Durante mucho tiempo, las adaptaciones de videojuegos fueron el dolor de cabeza de Hollywood. Parecía que, por decreto, toda película basada en una consola estaba destinada a fracasar en taquilla y a decepcionar a los fans más leales. Sin embargo, los tiempos han cambiado: hoy sabemos que si le metes presupuesto, talento y, sobre todo, mucho cariño a la producción, los resultados pueden ser joyas que arrasan, tal como vimos con The Last of Us.
Pero no todo es miel sobre hojuelas. En Tantita Tinta hemos notado que la fiebre por adaptar videojuegos ha traído consigo un ritmo frenético, y a veces, hasta descuidado. El último drama llega de la mano de Helldivers, el shooter que la rompió mundialmente con más de 20 millones de unidades vendidas y unos 14 mil millones de pesos mexicanos (unos 700 millones de dólares) en beneficios. Sony, queriendo asegurar un éxito masivo, puso manos a la obra con Justin Lin —el cerebro detrás de cinco entregas de Fast & Furious— en la silla de director y al mismísimo Jason Momoa como el rostro principal. O al menos, eso creíamos.
Un cambio de planes inesperado
La noticia cayó como balde de agua fría: Momoa decidió bajarse del barco. Aunque las razones exactas son un misterio, el actor ya tiene la agenda a reventar con proyectos de alto calibre como Supergirl, Street Fighter, Dune 3, la secuela de Minecraft y los rumores sobre su interpretación como Lobo en el nuevo universo de DC. En resumen: al actor no le falta la chamba y dejar Helldivers no le hará ni cosquillas a su cuenta de banco.

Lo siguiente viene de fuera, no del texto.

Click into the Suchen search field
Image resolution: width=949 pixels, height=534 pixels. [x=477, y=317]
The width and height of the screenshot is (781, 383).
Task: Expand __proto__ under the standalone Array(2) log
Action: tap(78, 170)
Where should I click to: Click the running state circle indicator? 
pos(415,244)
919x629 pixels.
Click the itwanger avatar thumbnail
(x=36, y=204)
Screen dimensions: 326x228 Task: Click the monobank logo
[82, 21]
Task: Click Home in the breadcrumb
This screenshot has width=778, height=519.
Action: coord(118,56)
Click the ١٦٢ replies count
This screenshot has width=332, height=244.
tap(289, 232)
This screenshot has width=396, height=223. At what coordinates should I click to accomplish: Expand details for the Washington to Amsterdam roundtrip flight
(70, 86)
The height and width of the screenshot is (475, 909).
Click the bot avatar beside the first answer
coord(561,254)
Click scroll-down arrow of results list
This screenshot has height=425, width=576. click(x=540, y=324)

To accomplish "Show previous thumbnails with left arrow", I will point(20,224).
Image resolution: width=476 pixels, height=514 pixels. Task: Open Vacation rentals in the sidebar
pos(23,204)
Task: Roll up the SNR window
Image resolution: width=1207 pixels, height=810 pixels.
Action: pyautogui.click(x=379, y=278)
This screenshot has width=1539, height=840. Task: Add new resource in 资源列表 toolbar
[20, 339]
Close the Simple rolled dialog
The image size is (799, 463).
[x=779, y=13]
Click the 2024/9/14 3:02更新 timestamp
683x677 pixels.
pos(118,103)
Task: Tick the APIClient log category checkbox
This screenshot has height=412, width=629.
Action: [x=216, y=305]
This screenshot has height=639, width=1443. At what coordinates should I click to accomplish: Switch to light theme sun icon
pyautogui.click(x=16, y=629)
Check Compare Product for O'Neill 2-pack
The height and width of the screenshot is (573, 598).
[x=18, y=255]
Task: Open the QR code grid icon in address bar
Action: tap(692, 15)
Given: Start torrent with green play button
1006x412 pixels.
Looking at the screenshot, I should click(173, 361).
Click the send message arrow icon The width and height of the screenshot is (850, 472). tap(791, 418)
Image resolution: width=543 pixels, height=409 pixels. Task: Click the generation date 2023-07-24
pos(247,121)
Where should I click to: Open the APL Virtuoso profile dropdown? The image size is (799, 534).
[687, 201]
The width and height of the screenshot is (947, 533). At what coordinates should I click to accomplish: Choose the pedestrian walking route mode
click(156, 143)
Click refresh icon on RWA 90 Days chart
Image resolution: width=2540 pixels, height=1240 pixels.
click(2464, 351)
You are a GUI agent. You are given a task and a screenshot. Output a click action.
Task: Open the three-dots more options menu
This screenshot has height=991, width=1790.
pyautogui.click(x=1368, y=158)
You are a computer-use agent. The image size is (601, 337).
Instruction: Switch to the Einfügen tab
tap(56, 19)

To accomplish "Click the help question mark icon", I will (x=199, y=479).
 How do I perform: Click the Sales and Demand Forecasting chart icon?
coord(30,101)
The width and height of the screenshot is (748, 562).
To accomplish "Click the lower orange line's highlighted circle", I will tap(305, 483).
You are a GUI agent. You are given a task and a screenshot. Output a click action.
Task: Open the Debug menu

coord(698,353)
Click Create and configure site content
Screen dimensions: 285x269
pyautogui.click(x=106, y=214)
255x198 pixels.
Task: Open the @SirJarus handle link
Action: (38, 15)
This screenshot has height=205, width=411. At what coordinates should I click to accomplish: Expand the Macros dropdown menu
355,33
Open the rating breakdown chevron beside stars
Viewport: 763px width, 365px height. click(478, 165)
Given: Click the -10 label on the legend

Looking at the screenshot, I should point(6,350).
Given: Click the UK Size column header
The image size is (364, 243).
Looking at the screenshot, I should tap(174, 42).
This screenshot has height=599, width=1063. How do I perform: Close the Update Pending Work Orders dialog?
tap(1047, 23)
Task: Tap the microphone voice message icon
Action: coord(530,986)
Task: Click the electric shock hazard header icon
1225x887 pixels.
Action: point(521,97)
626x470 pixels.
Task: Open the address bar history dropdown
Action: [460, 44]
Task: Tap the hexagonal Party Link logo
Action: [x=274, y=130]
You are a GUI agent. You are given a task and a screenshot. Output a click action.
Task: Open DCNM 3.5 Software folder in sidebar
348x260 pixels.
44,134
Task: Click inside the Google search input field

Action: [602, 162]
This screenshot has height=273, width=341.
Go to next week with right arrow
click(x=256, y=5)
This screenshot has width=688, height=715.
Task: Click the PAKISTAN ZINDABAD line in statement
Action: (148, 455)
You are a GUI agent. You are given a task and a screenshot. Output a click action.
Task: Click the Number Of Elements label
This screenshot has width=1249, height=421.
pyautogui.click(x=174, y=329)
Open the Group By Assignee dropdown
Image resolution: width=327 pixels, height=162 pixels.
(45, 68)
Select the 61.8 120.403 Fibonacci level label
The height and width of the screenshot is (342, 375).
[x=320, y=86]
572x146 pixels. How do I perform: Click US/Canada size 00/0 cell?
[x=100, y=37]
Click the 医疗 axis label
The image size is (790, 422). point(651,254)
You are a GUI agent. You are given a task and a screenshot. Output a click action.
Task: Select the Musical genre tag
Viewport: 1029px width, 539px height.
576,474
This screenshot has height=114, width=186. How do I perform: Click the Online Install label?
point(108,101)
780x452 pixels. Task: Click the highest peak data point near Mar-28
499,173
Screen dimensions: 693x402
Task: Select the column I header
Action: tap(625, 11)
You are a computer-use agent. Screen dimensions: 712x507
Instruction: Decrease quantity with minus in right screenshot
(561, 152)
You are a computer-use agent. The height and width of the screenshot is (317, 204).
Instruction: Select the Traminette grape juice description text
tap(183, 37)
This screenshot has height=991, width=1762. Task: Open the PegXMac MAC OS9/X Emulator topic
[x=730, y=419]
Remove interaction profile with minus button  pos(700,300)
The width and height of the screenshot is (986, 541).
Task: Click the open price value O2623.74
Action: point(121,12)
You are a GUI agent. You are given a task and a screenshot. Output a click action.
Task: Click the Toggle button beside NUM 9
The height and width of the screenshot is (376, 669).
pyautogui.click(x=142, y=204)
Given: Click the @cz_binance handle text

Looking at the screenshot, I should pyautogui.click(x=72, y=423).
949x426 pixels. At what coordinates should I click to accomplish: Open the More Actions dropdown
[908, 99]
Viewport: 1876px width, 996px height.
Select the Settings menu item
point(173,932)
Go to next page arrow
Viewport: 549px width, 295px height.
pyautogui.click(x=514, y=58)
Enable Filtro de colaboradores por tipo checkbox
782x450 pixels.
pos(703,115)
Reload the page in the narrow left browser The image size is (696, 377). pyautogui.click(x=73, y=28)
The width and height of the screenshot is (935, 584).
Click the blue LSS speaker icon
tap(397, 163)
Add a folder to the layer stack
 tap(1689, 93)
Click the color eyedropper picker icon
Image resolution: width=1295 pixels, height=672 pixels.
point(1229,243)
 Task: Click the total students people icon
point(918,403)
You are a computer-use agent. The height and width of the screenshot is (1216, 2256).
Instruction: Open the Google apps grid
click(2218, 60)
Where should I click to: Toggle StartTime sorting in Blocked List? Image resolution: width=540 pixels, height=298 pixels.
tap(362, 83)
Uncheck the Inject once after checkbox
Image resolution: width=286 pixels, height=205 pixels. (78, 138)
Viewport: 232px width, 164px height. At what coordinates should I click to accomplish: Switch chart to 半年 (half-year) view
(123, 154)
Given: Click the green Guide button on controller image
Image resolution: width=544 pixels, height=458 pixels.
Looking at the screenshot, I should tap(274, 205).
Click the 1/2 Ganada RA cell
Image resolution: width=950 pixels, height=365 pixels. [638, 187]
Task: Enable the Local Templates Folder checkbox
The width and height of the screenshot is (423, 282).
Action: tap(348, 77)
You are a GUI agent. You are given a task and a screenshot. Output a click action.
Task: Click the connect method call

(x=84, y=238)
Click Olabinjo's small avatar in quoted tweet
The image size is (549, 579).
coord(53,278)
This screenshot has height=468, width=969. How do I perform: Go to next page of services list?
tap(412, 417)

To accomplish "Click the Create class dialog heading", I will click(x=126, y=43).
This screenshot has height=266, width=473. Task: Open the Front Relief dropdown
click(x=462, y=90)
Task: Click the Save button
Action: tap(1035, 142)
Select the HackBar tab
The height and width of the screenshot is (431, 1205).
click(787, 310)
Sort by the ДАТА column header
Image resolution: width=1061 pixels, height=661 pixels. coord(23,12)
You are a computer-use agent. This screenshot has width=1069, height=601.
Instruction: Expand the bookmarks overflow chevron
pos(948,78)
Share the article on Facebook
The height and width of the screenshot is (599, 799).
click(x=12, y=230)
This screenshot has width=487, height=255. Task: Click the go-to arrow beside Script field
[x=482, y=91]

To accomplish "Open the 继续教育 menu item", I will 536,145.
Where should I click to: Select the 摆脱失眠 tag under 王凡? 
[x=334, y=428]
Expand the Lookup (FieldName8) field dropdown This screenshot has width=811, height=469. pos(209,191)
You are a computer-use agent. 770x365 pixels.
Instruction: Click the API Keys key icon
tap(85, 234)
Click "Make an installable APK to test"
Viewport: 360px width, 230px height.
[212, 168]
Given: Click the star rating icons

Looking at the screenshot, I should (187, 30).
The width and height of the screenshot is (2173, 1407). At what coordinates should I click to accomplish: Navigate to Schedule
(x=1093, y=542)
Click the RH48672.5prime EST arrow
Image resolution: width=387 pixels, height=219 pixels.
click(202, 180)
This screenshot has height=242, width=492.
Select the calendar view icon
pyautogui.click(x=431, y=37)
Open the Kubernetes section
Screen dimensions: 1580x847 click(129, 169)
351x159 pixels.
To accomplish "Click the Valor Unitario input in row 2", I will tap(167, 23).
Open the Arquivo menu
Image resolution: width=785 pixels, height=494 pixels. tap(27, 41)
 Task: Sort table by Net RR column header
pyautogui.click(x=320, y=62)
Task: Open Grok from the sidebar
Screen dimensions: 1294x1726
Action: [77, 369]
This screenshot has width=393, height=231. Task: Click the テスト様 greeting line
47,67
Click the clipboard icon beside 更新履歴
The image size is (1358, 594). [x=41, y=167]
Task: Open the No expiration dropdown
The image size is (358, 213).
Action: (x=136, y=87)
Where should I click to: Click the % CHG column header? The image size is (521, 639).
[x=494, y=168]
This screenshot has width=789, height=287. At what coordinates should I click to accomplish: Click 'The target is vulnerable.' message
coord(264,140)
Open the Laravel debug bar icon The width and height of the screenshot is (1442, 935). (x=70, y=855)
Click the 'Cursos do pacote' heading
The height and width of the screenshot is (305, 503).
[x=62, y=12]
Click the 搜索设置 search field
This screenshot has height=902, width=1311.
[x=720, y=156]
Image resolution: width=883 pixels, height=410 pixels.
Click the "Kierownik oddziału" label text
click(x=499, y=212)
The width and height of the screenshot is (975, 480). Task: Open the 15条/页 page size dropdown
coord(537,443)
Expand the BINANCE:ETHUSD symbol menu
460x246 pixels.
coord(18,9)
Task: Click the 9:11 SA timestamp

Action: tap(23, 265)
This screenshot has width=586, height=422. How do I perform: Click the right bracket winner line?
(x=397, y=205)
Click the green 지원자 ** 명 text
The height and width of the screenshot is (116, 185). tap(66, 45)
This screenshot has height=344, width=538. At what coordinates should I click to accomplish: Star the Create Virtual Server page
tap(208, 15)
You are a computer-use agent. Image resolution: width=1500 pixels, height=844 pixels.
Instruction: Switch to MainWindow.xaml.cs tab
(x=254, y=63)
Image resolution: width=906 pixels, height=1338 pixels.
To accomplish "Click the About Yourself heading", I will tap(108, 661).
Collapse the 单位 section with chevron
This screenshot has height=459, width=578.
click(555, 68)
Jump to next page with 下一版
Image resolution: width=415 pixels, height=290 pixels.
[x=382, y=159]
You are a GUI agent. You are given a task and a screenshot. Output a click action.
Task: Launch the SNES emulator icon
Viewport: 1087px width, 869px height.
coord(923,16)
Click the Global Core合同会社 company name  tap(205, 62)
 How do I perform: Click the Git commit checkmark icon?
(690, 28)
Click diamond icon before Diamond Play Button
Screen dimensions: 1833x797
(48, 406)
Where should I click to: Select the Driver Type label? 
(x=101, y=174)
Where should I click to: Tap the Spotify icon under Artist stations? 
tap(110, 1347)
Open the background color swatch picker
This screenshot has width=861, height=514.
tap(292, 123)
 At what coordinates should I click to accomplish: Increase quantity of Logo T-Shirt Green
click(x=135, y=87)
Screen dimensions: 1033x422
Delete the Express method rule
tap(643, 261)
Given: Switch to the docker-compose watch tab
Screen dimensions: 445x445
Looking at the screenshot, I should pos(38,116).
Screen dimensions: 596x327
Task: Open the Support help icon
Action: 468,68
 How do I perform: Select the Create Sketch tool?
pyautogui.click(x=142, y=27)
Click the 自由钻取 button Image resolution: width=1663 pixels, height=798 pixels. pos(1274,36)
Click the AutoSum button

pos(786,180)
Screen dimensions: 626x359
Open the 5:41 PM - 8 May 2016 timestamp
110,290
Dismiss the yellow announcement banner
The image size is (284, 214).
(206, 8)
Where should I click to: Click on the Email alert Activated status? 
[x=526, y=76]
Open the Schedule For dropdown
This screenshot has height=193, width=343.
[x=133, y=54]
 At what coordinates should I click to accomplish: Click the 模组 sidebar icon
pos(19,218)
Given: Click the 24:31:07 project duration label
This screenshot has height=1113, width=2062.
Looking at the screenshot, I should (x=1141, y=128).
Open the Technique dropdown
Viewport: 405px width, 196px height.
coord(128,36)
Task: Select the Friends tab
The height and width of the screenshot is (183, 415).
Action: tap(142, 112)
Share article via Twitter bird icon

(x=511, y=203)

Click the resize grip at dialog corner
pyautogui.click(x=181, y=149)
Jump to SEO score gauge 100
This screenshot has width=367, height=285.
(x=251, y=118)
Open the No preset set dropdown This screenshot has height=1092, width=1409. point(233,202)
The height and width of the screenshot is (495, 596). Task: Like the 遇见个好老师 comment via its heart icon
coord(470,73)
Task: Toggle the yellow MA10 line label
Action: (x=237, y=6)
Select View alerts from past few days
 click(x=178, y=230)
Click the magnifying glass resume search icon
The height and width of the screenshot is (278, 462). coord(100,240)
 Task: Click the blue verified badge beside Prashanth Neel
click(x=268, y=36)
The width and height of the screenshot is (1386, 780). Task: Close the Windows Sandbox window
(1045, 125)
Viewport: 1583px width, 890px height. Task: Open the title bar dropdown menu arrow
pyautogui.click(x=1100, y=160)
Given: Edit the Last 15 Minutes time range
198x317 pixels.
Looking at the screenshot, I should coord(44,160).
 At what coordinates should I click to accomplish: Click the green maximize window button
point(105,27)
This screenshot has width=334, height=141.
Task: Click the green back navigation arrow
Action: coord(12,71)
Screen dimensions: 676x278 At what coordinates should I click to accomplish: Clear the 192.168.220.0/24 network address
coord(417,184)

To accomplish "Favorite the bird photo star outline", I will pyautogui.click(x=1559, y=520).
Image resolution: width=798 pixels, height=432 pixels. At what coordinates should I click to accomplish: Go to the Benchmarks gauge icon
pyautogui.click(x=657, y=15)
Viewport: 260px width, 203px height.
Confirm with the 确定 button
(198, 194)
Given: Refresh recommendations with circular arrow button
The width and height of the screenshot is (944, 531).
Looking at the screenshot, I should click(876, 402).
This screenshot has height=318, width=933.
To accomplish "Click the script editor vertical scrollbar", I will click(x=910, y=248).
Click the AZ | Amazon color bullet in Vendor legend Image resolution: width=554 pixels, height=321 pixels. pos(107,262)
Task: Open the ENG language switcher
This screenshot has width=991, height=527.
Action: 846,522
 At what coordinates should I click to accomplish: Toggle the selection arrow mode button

Sin embargo, para Sony, esto es un verdadero lío. En Tantita Tinta analizamos que, cuando un proyecto de esta magnitud pierde a su protagonista principal antes de arrancar, el riesgo de convertirse en una «cinta maldita» es real. La productora ya está moviendo cielo, mar y tierra para encontrar un reemplazo que pueda entrar al rodaje este mismo año, manteniendo el objetivo de estrenar el 10 de noviembre de 2027.
¿Qué significa esto para los fans?
La pregunta que nos hacemos es: ¿podrán mantener el impulso? La industria del cine ya no perdona. Si la producción no logra encontrar a alguien con el carisma y la presencia física necesaria para encarnar a un Helldiver de alto nivel, la película podría perder ese efecto de blockbuster que todos esperábamos. La vara está alta, y después del tropezón que significó Borderlands, la presión sobre Sony es máxima.
Para nosotros en Tantita Tinta, la clave estará en ver si la elección del nuevo protagonista logra recuperar la confianza de la comunidad gamer. El cine y los videojuegos ahora caminan de la mano, pero un paso en falso puede costar millones. Estaremos al pendiente de cualquier actualización sobre quién tomará el arma y el traje espacial que dejó libre Momoa.